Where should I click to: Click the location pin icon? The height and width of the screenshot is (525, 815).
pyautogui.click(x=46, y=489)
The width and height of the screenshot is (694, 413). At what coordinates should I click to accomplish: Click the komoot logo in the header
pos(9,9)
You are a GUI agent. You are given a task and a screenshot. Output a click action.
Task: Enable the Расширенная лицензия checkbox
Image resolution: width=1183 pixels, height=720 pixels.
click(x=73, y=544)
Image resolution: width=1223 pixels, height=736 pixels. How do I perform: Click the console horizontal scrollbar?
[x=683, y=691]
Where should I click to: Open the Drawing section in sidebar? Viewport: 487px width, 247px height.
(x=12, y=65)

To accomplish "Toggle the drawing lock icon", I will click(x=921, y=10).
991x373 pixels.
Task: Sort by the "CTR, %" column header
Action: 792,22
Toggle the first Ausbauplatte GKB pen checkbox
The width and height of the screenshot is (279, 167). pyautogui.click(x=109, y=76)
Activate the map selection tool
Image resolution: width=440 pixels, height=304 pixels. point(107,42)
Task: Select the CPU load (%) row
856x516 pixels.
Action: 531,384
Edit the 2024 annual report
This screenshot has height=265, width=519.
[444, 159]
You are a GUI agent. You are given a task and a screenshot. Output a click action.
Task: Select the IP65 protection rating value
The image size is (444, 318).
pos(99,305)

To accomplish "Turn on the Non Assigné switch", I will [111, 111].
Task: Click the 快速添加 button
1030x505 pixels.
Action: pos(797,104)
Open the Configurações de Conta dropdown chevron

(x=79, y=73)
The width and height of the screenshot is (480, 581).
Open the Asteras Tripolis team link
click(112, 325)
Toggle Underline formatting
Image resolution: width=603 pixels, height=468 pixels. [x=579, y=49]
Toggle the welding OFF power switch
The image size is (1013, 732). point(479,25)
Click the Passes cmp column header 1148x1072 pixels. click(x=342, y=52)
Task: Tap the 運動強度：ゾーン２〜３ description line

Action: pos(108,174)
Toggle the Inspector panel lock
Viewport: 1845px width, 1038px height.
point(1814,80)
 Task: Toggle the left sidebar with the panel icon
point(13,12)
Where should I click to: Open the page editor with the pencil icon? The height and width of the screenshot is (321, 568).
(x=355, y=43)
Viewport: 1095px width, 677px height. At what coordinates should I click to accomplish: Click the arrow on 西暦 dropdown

#### Directions for this task:
Reproduce the entries above word for word.

#### Task solution:
Where should I click to: Click the location pin icon? The height and width of the screenshot is (525, 815).
pyautogui.click(x=46, y=489)
The width and height of the screenshot is (694, 413). At what coordinates should I click to accomplish: Click the komoot logo in the header
pos(9,9)
You are a GUI agent. You are given a task and a screenshot. Output a click action.
Task: Enable the Расширенная лицензия checkbox
Image resolution: width=1183 pixels, height=720 pixels.
click(x=73, y=544)
Image resolution: width=1223 pixels, height=736 pixels. How do I perform: Click the console horizontal scrollbar?
[x=683, y=691]
Where should I click to: Open the Drawing section in sidebar? Viewport: 487px width, 247px height.
(x=12, y=65)

To accomplish "Toggle the drawing lock icon", I will click(x=921, y=10).
991x373 pixels.
Task: Sort by the "CTR, %" column header
Action: 792,22
Toggle the first Ausbauplatte GKB pen checkbox
The width and height of the screenshot is (279, 167). pyautogui.click(x=109, y=76)
Activate the map selection tool
Image resolution: width=440 pixels, height=304 pixels. point(107,42)
Task: Select the CPU load (%) row
856x516 pixels.
Action: 531,384
Edit the 2024 annual report
This screenshot has height=265, width=519.
[444, 159]
You are a GUI agent. You are given a task and a screenshot. Output a click action.
Task: Select the IP65 protection rating value
The image size is (444, 318).
pos(99,305)

To accomplish "Turn on the Non Assigné switch", I will [111, 111].
Task: Click the 快速添加 button
1030x505 pixels.
Action: pos(797,104)
Open the Configurações de Conta dropdown chevron

(x=79, y=73)
The width and height of the screenshot is (480, 581).
Open the Asteras Tripolis team link
click(112, 325)
Toggle Underline formatting
Image resolution: width=603 pixels, height=468 pixels. [x=579, y=49]
Toggle the welding OFF power switch
The image size is (1013, 732). point(479,25)
Click the Passes cmp column header 1148x1072 pixels. click(x=342, y=52)
Task: Tap the 運動強度：ゾーン２〜３ description line

Action: pos(108,174)
Toggle the Inspector panel lock
Viewport: 1845px width, 1038px height.
point(1814,80)
 Task: Toggle the left sidebar with the panel icon
point(13,12)
Where should I click to: Open the page editor with the pencil icon? The height and width of the screenshot is (321, 568).
(x=355, y=43)
Viewport: 1095px width, 677px height. At what coordinates should I click to accomplish: Click the arrow on 西暦 dropdown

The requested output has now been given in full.